La scossa si inserisce nel contesto della complessa attività dinamica che caratterizza l’intera caldera vulcanica dei Campi Flegrei. L’epicentro registrato in mare, proprio davanti alla costa tra Pozzuoli e Bacoli, coincide con una delle aree strutturalmente più attive del sistema di fratture sottomarine. I terremoti in questa specifica zona sono generati principalmente dalle tensioni indotte dal bradisismo, il fenomeno di lento sollevamento e abbassamento del suolo legato alla variazione di pressione all’interno della camera magmatica o del sistema idrotermale sottostante.

Quando i fluidi caldi e i gas sotterranei spingono verso l’alto la crosta terrestre, provocano una deformazione delle rocce superficiali. Nel momento in cui lo stress accumulato supera il limite di resistenza meccanica della roccia, si generano improvvise rotture lungo le faglie preesistenti, traducendosi nei sismi superficiali avvertiti dalla popolazione.
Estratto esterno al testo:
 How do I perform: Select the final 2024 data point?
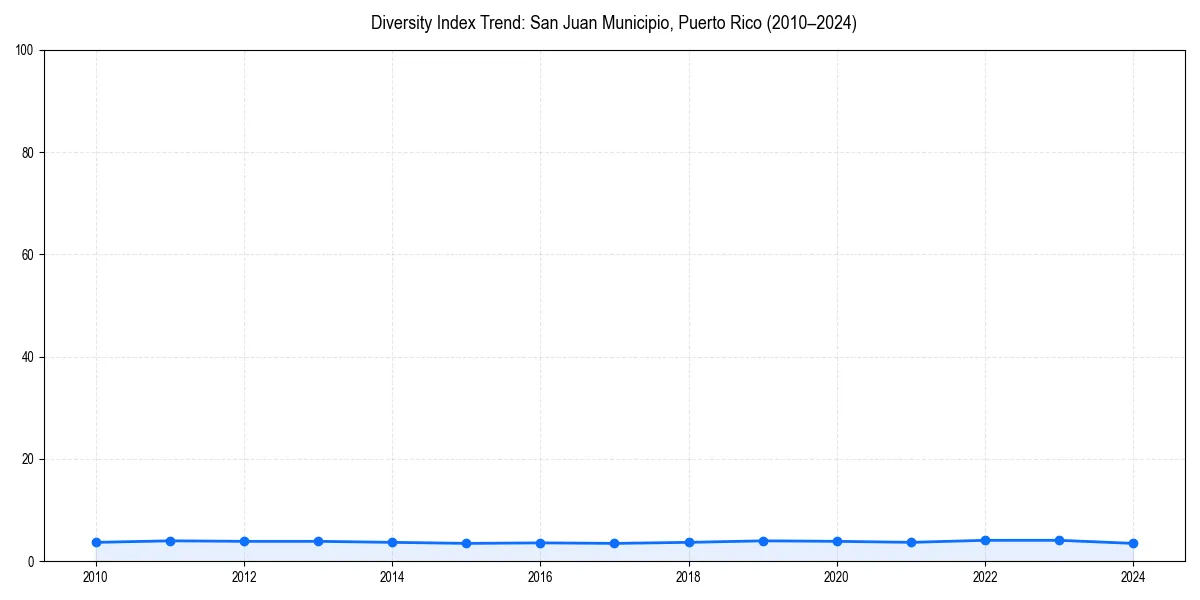coord(1132,542)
La sismicità storica e i precedenti dell’area flegrea

La storia recente e passata dei Campi Flegrei testimonia la natura intrinsecamente sismica di questo supervulcano. Le crisi bradisismiche più severe del secolo scorso si sono verificate negli anni 1970-1972 e successivamente nel biennio 1982-1984, periodo in cui il suolo subì un sollevamento complessivo di quasi due metri, accompagnato da migliaia di scosse che imposero l’evacuazione parziale del centro storico di Pozzuoli.

Negli ultimi anni, l’area ha vissuto una nuova prolungata fase di instabilità e sollevamento. Una magnitudo 4.4 rappresenta uno dei picchi massimi registrati all’interno della caldera negli ultimi quarant’anni di monitoraggio moderno. Eventi di intensità analoga si sono già manifestati nella storia recente dell’area flegrea, a conferma del fatto che la struttura geologica locale rilascia ciclicamente energia attraverso scosse di forte impatto superficiale, strettamente monitorate h24 dalla rete di sensori dell’Osservatorio Vesuviano.
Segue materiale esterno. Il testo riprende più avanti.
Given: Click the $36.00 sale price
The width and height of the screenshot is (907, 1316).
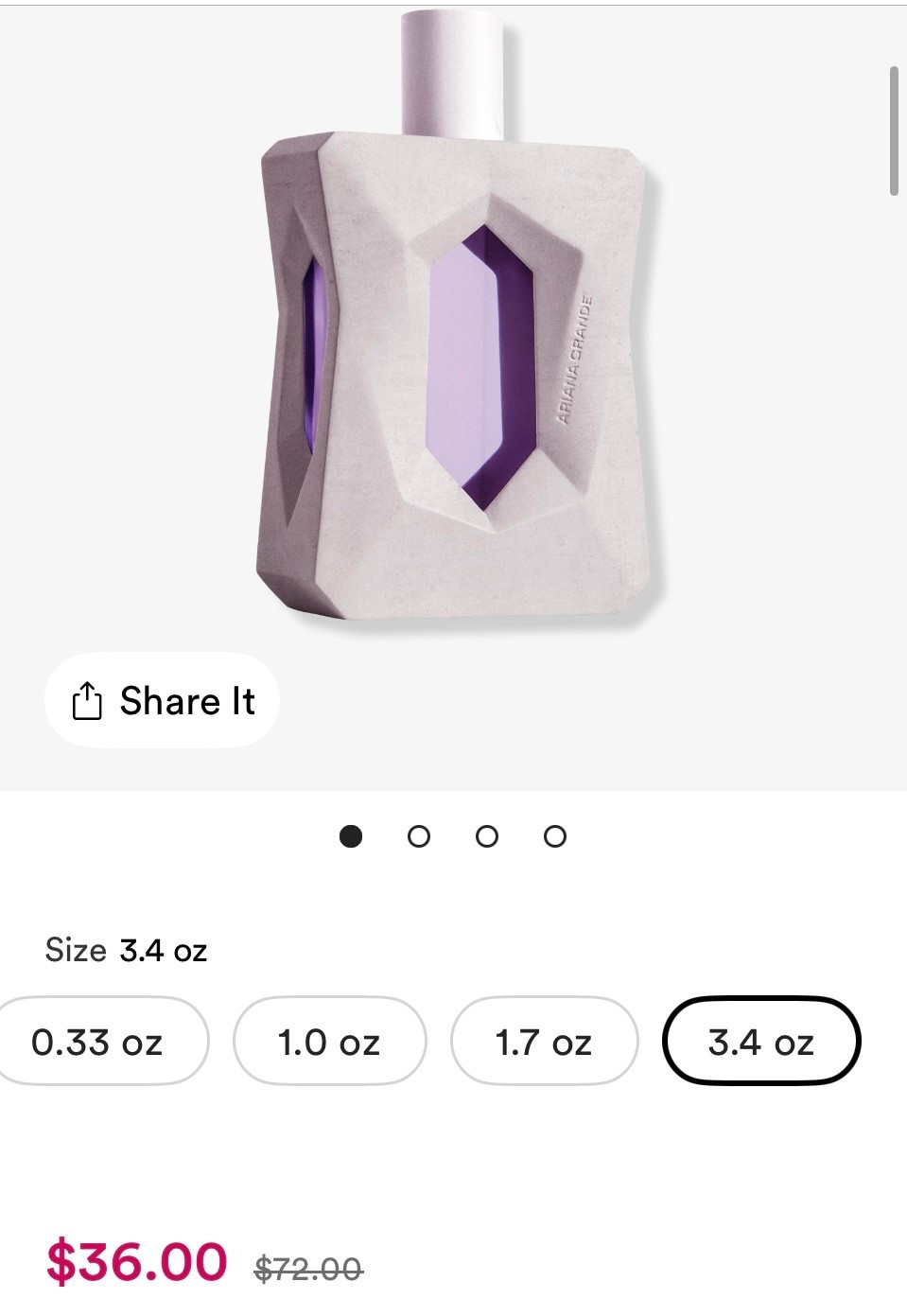Looking at the screenshot, I should [x=137, y=1262].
Tanta paura ma nessun danno

Il Dipartimento di Protezione Civile ha confermato che il sisma è stato percepito ma non risultano al momento danni: “Sciame sismico in corso ai Campi Flegrei: evento maggiore in mare alle 5.50 con magnitudo 4.4. Sala Situazione Italia in contatto con il territorio. Scossa avvertita dalla popolazione ma dalle prime verifiche al momento NON sono stati segnalati danni“.

I vigili del fuoco hanno reso noto che è stata “inviata una squadra a Bacoli per la rimozione di alcuni massi caduti sulla strada nella zona di Punta Epitaffio. Non sono state ricevute al momento richieste di soccorso, solo alcune chiamate per informazioni alla sala operativa dei vigili del fuoco“.
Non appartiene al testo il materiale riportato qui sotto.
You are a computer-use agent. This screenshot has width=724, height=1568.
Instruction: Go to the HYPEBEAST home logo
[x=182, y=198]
Il sistema regionale della protezione civile si è immediatamente attivato a seguito della scossa, viene spiegato in una nota. L’assessore alla Protezione Civile della Regione Campania, Fiorella Zabatta, è in contatto con la Prefettura e tutti i comuni dell’area per verificare se vi siano richieste da parte del territorio e tiene informato il presidente Fico. Sono in corso verifiche di eventuali danni da parte degli enti locali e delle autorità competenti. Alla Sala operativa della protezione civile regionale sono pervenute alcune telefonate da parte di cittadini per la sola richiesta di informazioni. I Comuni stanno attivando i Centri Operativi Comunali. Prosegue il monitoraggio da parte della Regione.

L’Ente autonomo Volturno ha comunicato che la circolazione ferroviaria è temporaneamente interrotta sulle linee Cumana e Circumflegrea per effettuare le dovute verifiche statiche.